_WHAT NEEDS TO BE DONE_
Print the data below exactly, but only the lines from the one containing "Click the attendees people icon beside 93" down to the one containing "Task: Select the", inclusive.
══ DATA FOR THIS TASK
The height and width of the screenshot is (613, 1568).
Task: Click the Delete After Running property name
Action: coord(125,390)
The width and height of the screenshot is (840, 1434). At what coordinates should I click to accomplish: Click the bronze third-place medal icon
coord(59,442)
════
══ DATA FOR THIS TASK
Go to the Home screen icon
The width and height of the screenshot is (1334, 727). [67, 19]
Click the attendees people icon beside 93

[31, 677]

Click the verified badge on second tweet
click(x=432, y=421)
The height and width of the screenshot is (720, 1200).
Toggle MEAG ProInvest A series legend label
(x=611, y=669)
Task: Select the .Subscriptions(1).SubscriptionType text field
════
══ DATA FOR THIS TASK
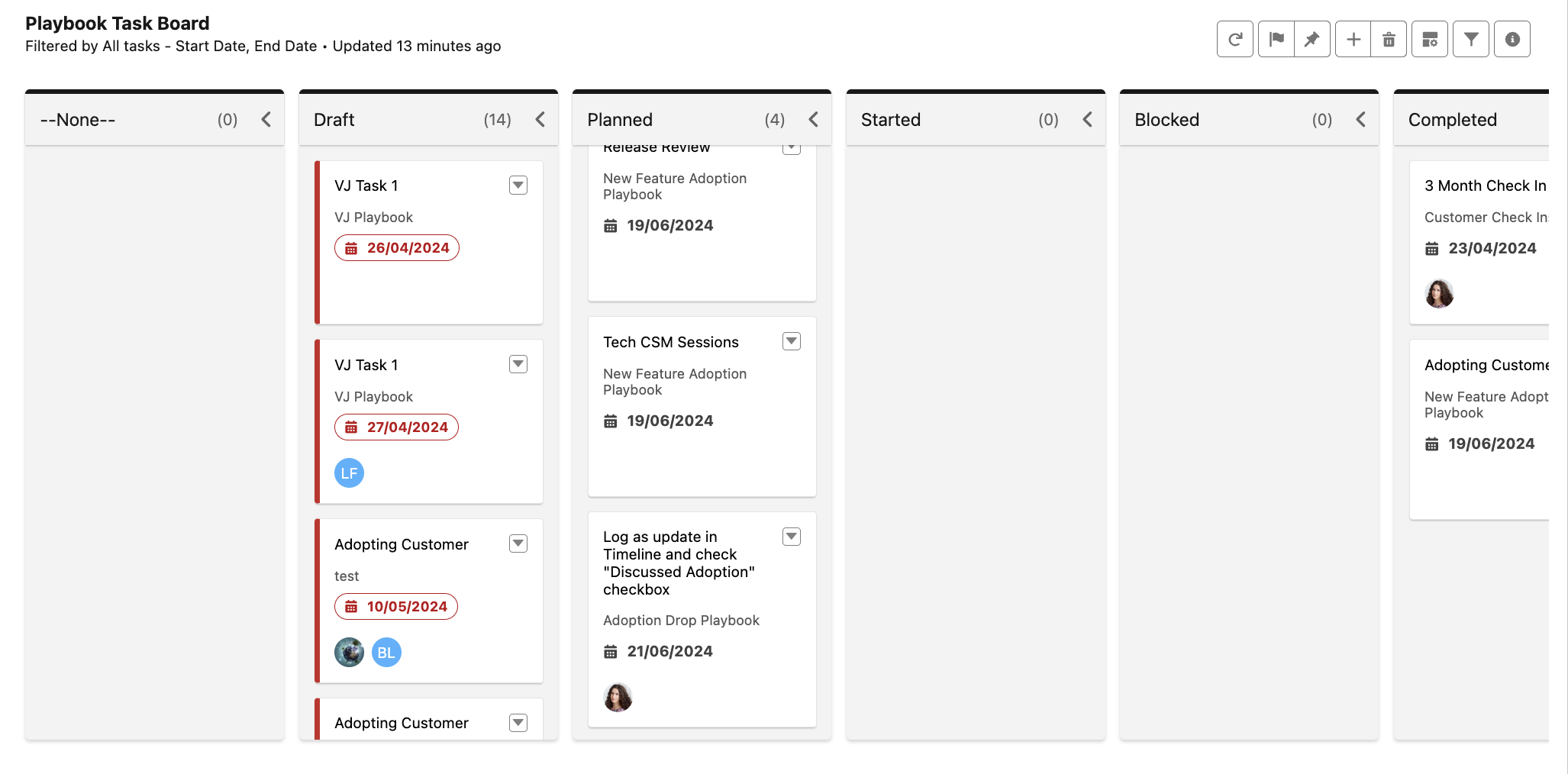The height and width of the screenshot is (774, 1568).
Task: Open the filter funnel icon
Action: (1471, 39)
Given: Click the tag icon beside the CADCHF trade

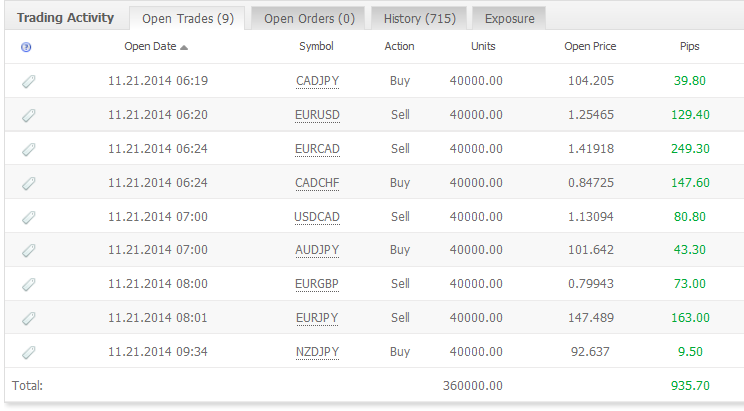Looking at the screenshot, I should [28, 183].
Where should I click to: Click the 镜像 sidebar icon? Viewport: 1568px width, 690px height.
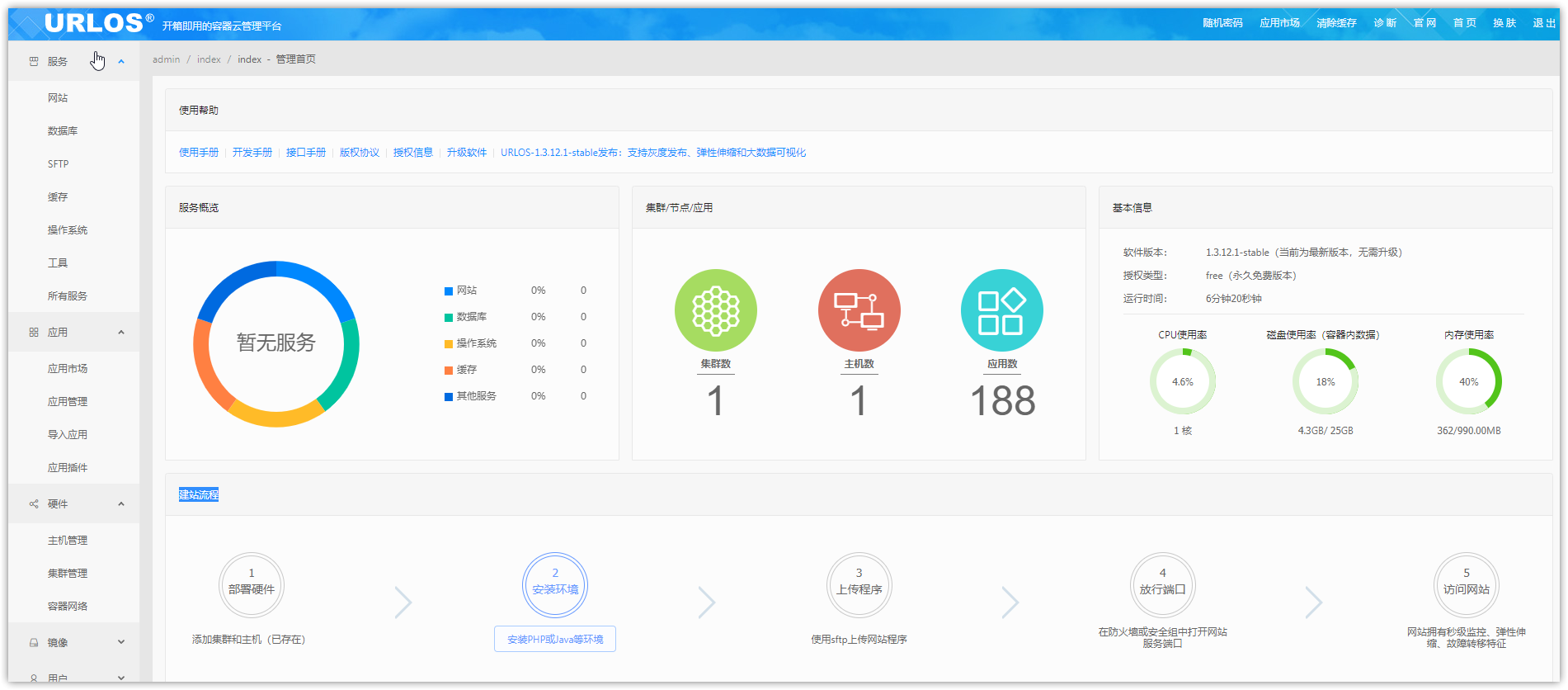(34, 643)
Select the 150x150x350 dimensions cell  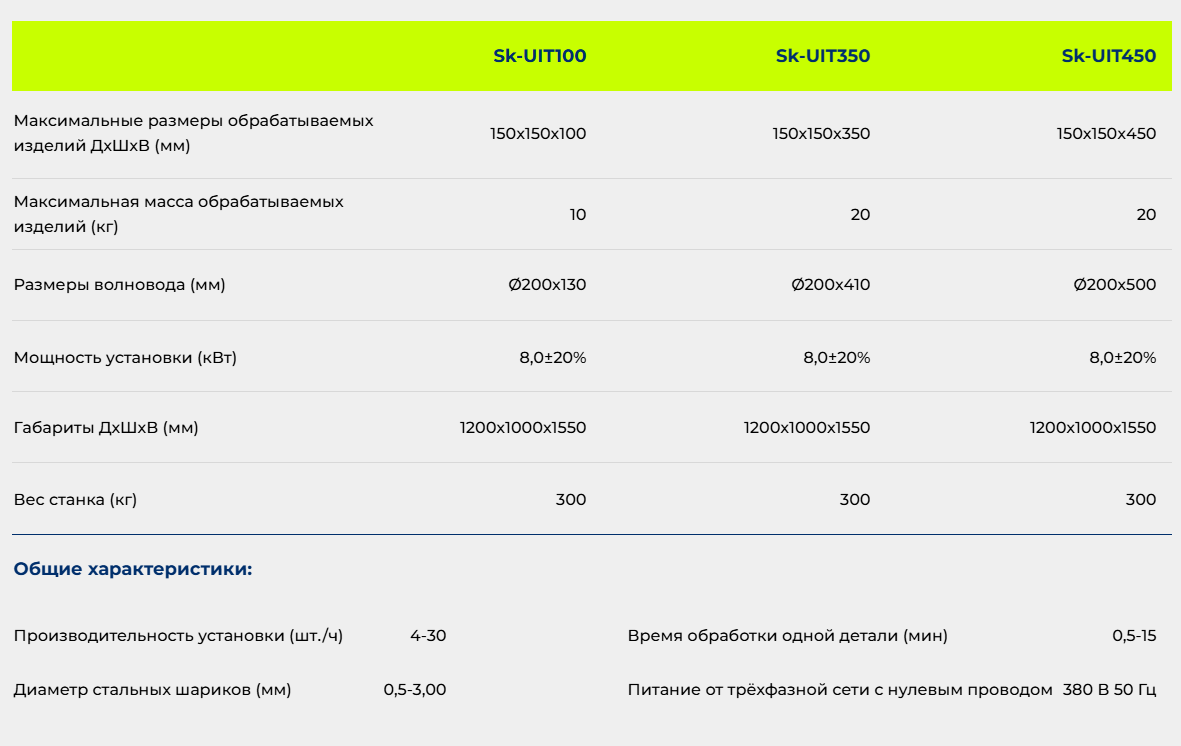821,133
════
_YOUR SOLUTION_
Click the attendees people icon beside 93

[31, 677]

Click the verified badge on second tweet
click(x=432, y=421)
The height and width of the screenshot is (720, 1200).
Toggle MEAG ProInvest A series legend label
(x=611, y=669)
Task: Select the .Subscriptions(1).SubscriptionType text field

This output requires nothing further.